What you need to do
Wherever "agent" shows up in the records below, copy the whole line.

Supplied material
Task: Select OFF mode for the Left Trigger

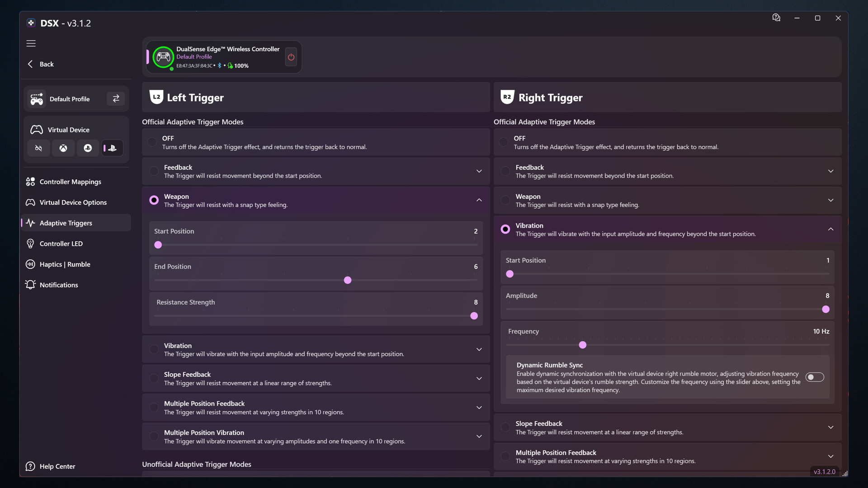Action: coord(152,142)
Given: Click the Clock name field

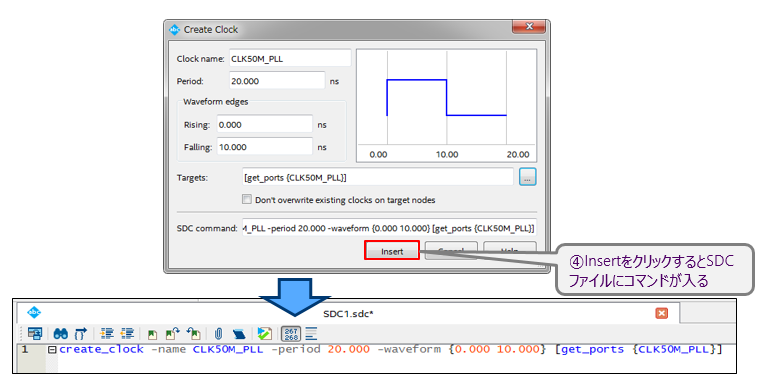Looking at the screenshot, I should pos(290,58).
---
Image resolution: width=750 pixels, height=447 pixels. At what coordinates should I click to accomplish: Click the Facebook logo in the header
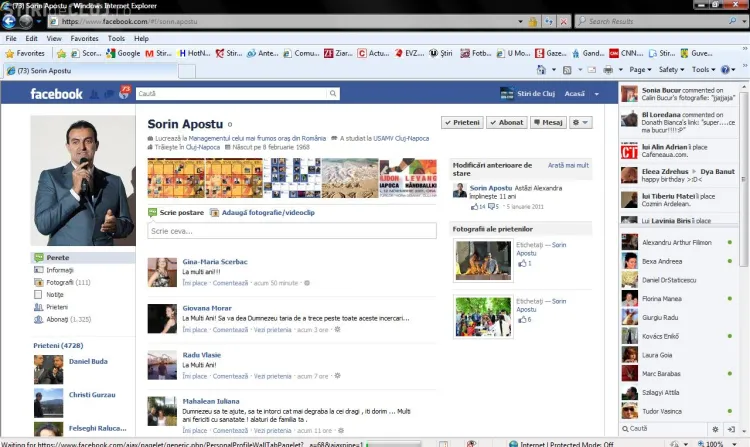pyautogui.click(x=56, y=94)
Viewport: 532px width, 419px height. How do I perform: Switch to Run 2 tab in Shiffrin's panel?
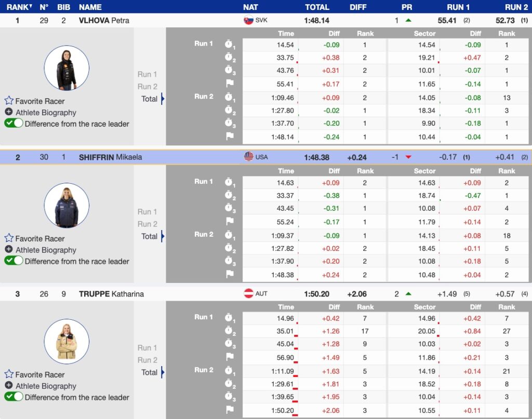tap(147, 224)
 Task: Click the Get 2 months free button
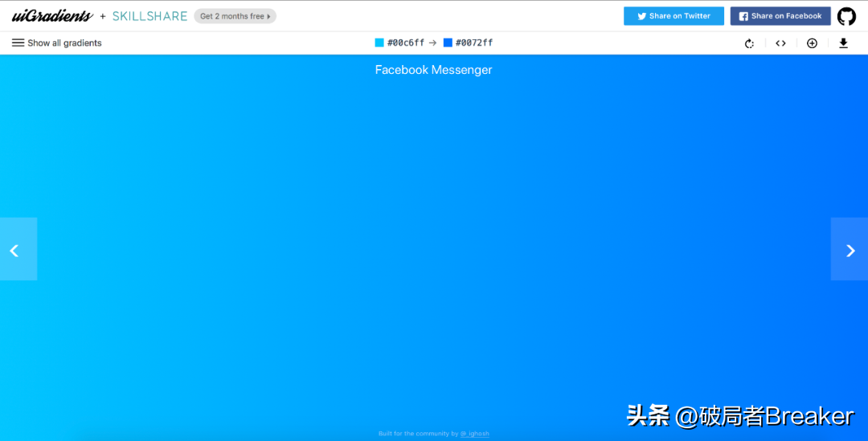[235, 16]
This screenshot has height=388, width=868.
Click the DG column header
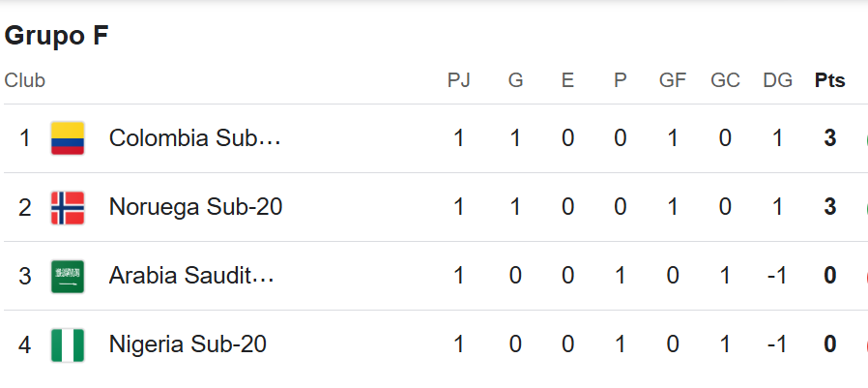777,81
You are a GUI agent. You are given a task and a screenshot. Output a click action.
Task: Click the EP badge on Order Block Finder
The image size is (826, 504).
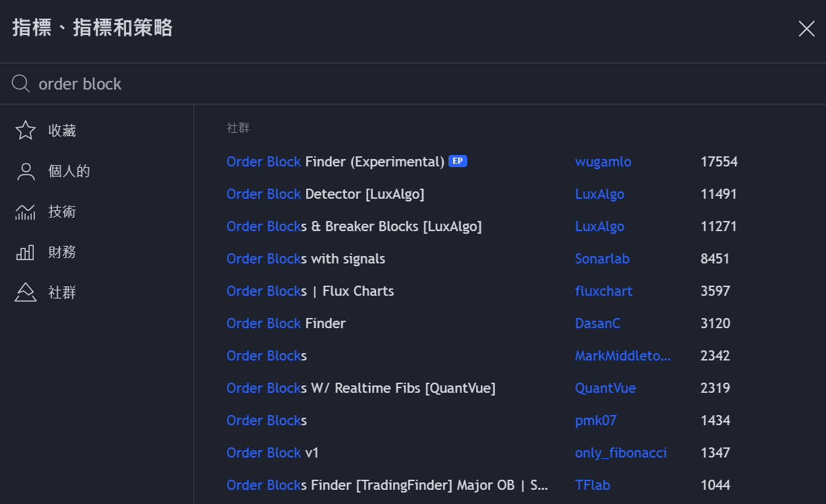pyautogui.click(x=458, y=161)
--
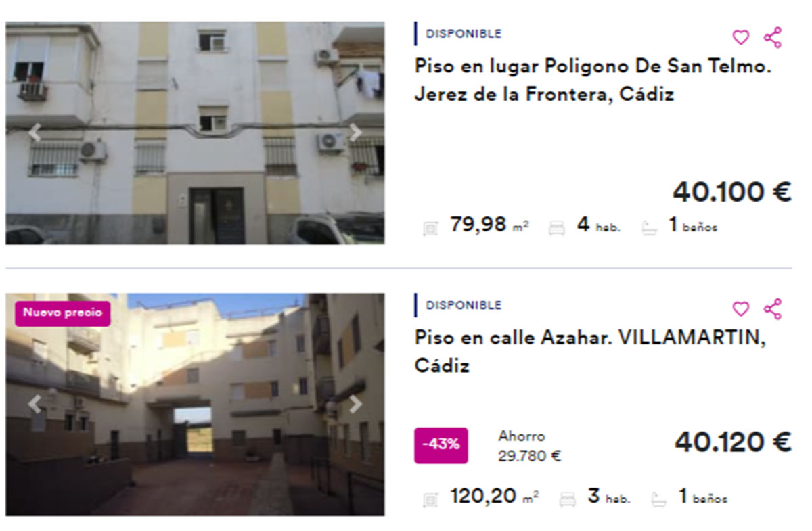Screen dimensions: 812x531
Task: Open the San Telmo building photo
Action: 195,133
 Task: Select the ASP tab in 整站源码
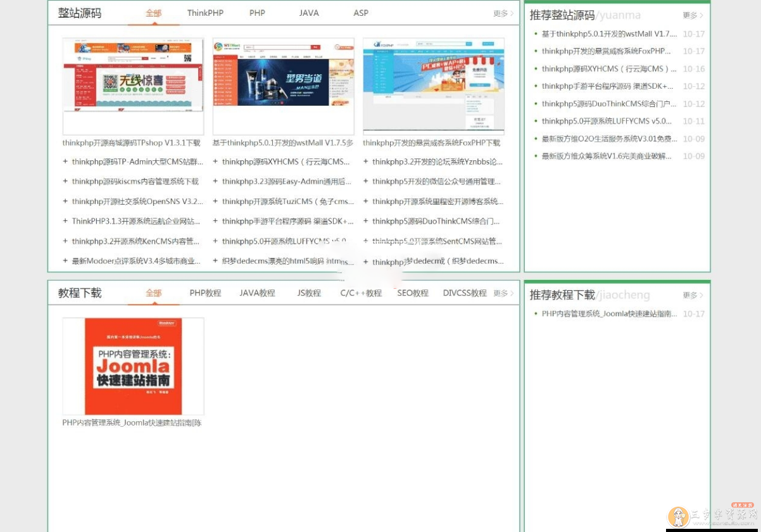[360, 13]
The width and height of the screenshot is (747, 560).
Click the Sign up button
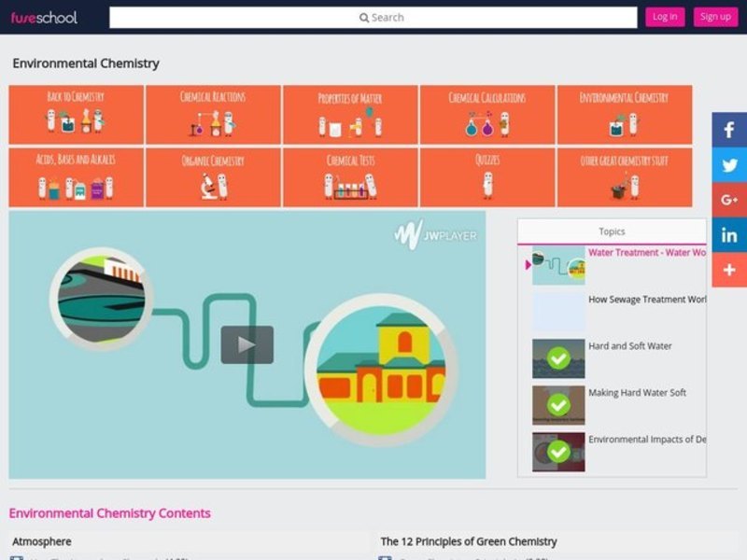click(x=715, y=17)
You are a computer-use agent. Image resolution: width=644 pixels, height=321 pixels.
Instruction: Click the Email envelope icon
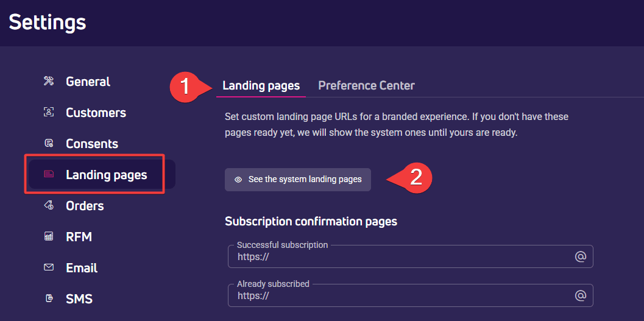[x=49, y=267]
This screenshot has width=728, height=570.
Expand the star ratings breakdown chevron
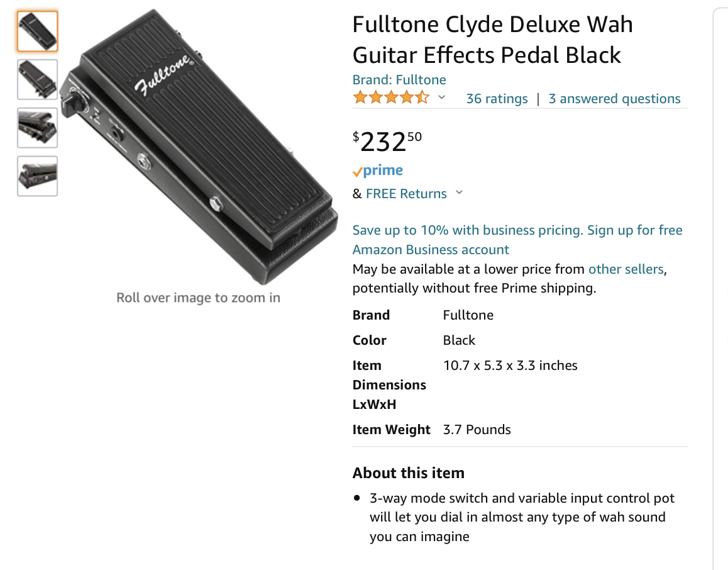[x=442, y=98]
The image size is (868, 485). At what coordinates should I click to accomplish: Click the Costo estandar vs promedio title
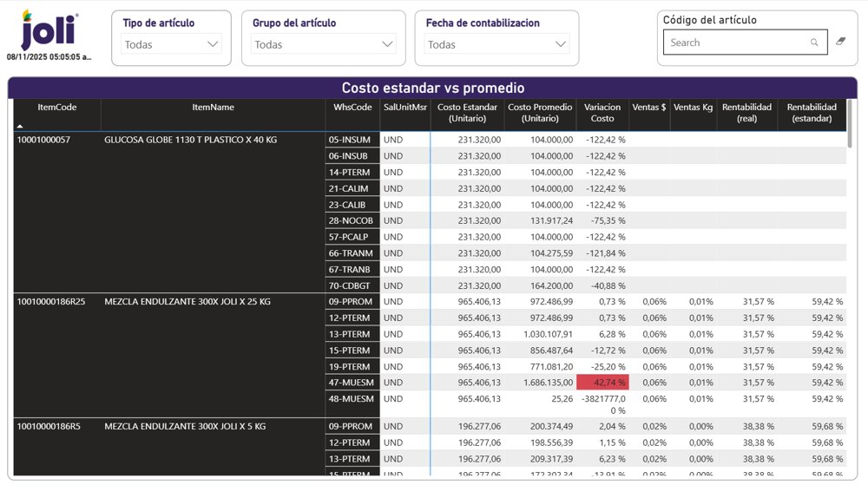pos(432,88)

Expected answer
You are a GUI agent. You are given a task and a screenshot. Output a click action.
You are a computer-use agent. Image resolution: width=644 pixels, height=321 pixels.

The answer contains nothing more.